Mas ele é mais lembrado por ter trazido o primeiro automóvel da cidade, por ter criado a primeira padaria e por ter sido o corretor da Companhia Melhoramentos do Norte do Paraná que vendeu boa parte das propriedades rurais entre Mandaguari e Umuarama.
Mas, foi um bolo que mudou sua vida.
Paiva chegou à currutela aberta no meio da mata em 1944 e logo chamou a atenção. Ele tinha 21 anos e chegou dirigindo um Chevrolet Fleetline, que ficou parado em frente ao hotel do Periotto por falta de ruas para rodar.
Ele veio para visitar o pai, Oscar de Paiva, que tinha vindo quatro anos antes para abrir uma fazenda na Estrada Guaiapó para um plantador de café de São Paulo.
“Maringá tinha o hotel do Periotto, o comércio do Arlindo Planas, a pensão do Zé Maringá e as casinhas das primeiras famílias espalhadas numa área que equivale a quatro quarteirões”, me contou ele certa vez na varanda de seu sobrado, na Zona 2.
Quando já se preparava para voltar para São Paulo, ficou sabendo que a filha do dono do hotel ia casar e, como desde menino trabalhava em padaria, ofereceu-se para fazer uns docinhos.
Acabou fazendo o bolo da noiva e os poucos moradores da currutela e os muitos moradores das fazendas não o deixaram ir embora. Ofereceram-lhe condições para montar uma padaria. Assim nasceu a Arco-Íris, a primeira padaria de Maringá.

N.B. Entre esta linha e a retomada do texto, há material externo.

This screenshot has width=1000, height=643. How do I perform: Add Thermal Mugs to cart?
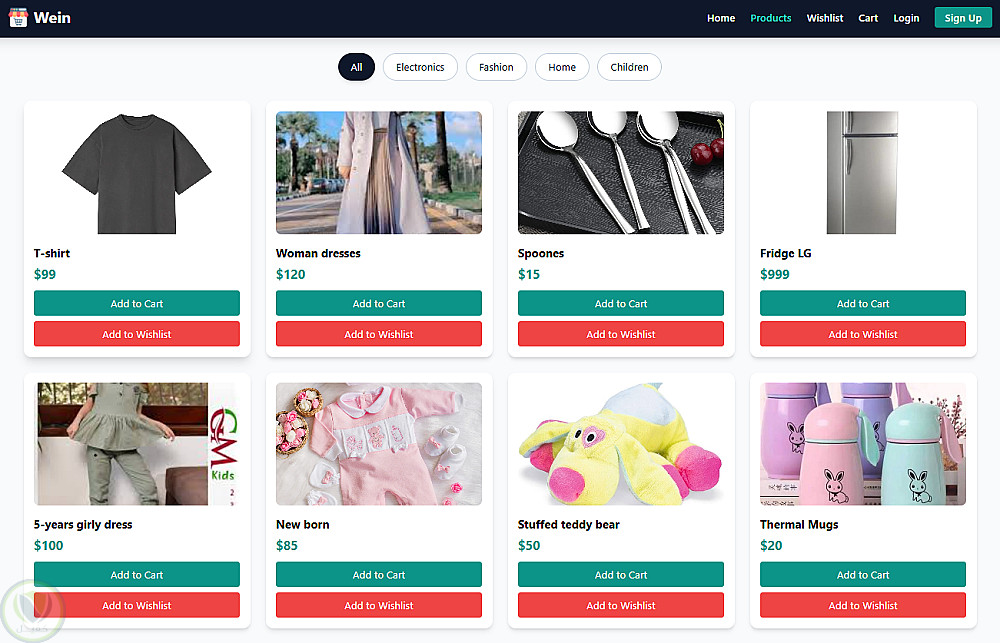point(863,574)
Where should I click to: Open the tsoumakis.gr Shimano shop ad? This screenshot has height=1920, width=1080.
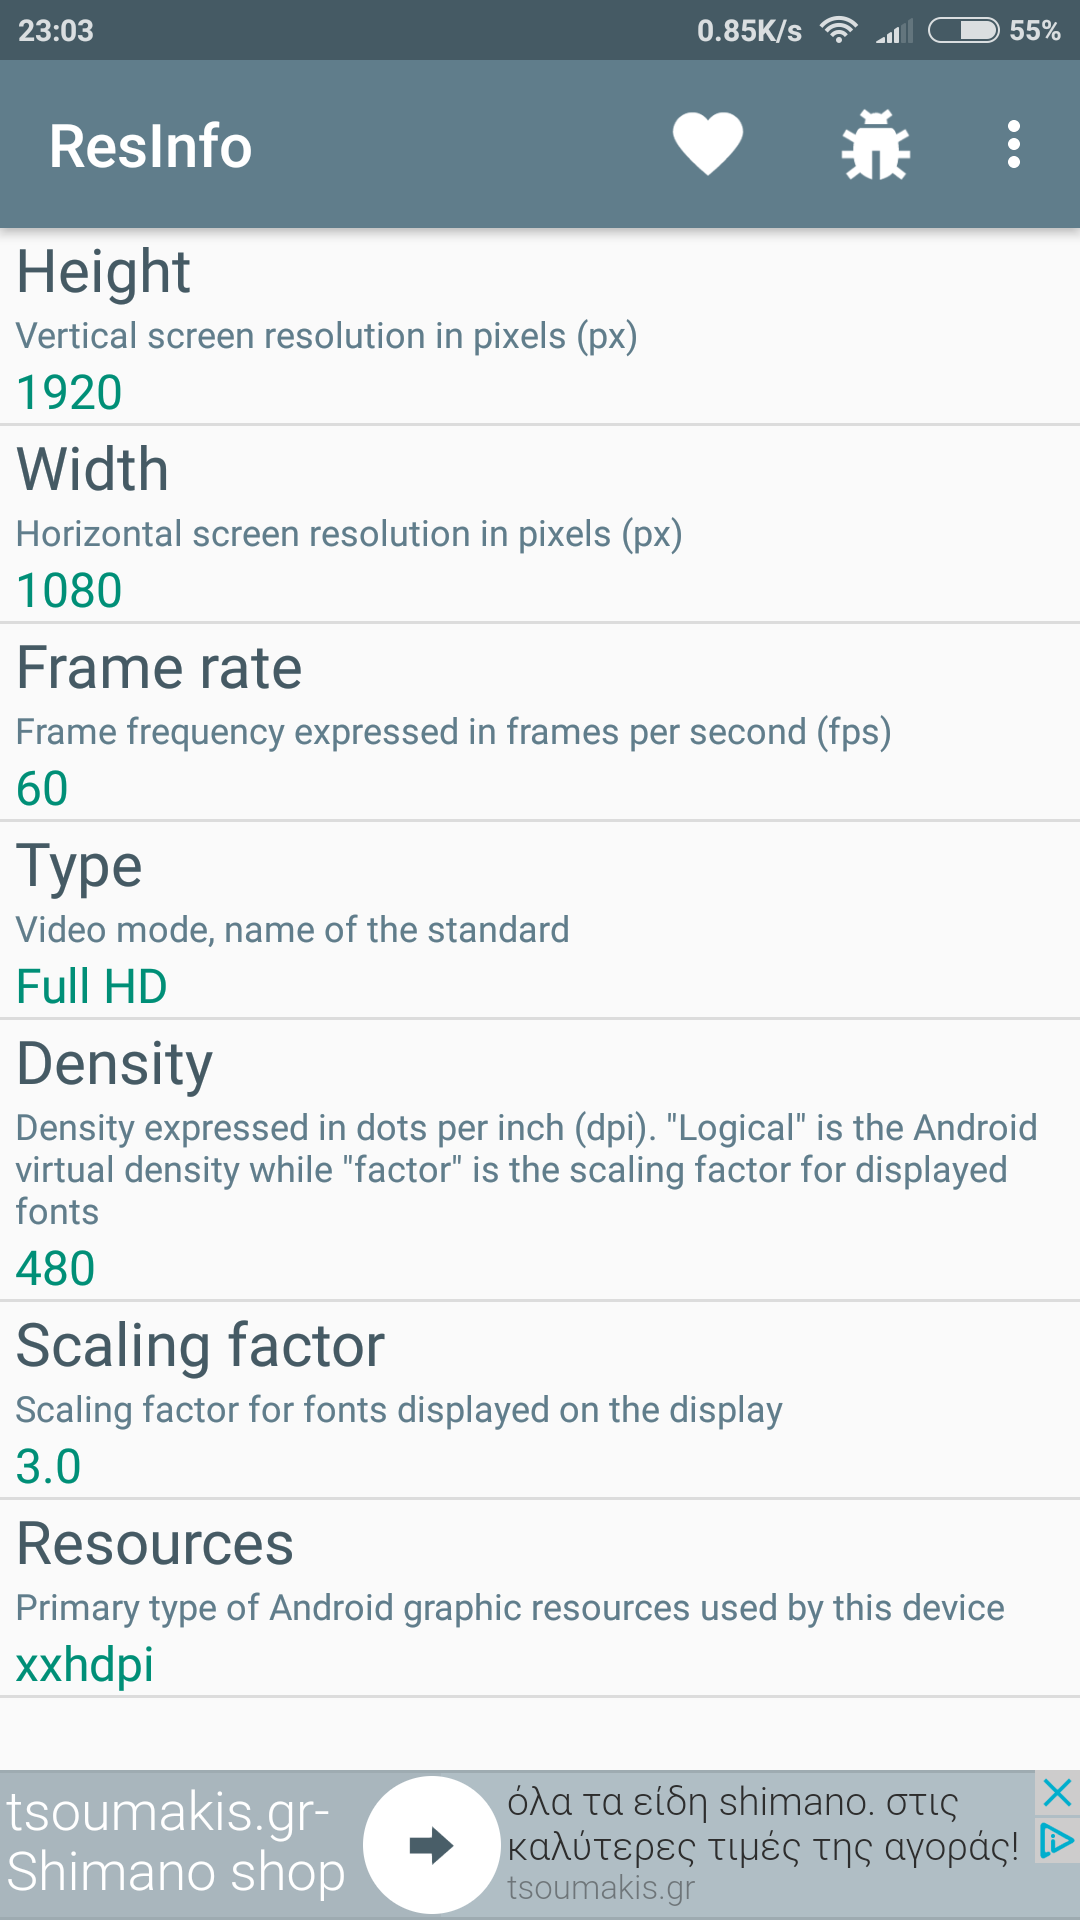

“Nos primeiros dias, desmanchava um saco de farinha. Pouco tempo depois já eram 10 sacos por dia”, citou, frisando que o aumento na produção foi resultado do crescimento rápido da cidade. Era gente que chegava para trabalhar nas fazendas da região ou para ficar na cidade.
Paiva ganhou muito dinheiro, participou de tudo no início da história e viu a mata indo abaixo para o nascimento de uma cidade, que se espalhou Avenida Brasil afora.
Quem tinha mais dinheiro ia morar nas zonas 5, 4 e 2; os trabalhadores foram para a Zona 3 (Operária) e Zona 7 e o comércio se instalou ao longo das avenidas Brasil, Duque de Caxias e Getúlio Vargas, que ainda não tinham esses nomes.

Foto antiga, da época em que o jovem Ernesto trocou a vida de padeiro pela de fazendeiro Arquivo Walter Pereira
E ele também desceu a avenida. Vendeu o prédio de sua padaria a uma família de japoneses que montou a Relojoaria Omega e foi para o Maringá Novo, onde construiu a Arco-Íris no centro, na esquina da Brasil com Rua General Câmara, hoje Basílio Saltchuk.
Foi como o único padeiro da cidade por muitos anos que Paiva conheceu todo mundo que chegava. Dando dicas para um e para outro sobre as melhores terras, acabou convidado pelo dono da Melhoramentos, Alfredo Werner Nyffeler, para ser corretor da companhia.
Foi a desistência de continuar com a padaria que o transformou em fazendeiro. Ele negociou a Arco-Íris com o pioneiro Hilário Alves, dono do Hotel Indaiá e da esquina em que estava a padaria, recebendo em troca uma área de 30 alqueires onde hoje é Mandaguaçu.
“Eu não queria terra, não sabia mexer com aquilo, mas fui aconselhado a topar o negócio. Já tinha café plantado e o Hilário achava que ia dar 3 mil sacas. Deu o dobro e aí me apaixonei por terra”, disse, citando que logo comprou outra área maior em Mandaguaçu e depois uma fazenda em Terra Boa, cujo cafezal por muitos anos foi usado pela Melhoramentos como referência para quem chegava para adquirir terras.
Ernesto de Paiva viveu mais de 70 anos em Maringá, viu tudo acontecer e sempre dise que não vivia do passado, mas lembrava com saudades daqueles tempos em que tudo era difícil, mas o espírito de aventura e a esperança compensavam.
“Não tinha telefone, nem energia elétrica, água só de poço caipira, as estradas eram poucas e se chovesse ninguém passava, mas havia muita vontade de trabalho, todos que chegavam eram jovens, tinham muita energia, sonhos, projetos de vida. E a cidade recebeu a todos de braços abertos. Aqueles que sonharam sério tiveram sucesso”.
O corpo de Ernesto de Paiva está sendo velado na Capela do Prever do Cemitério Parque. O sepultamento está marcado para as 9h30.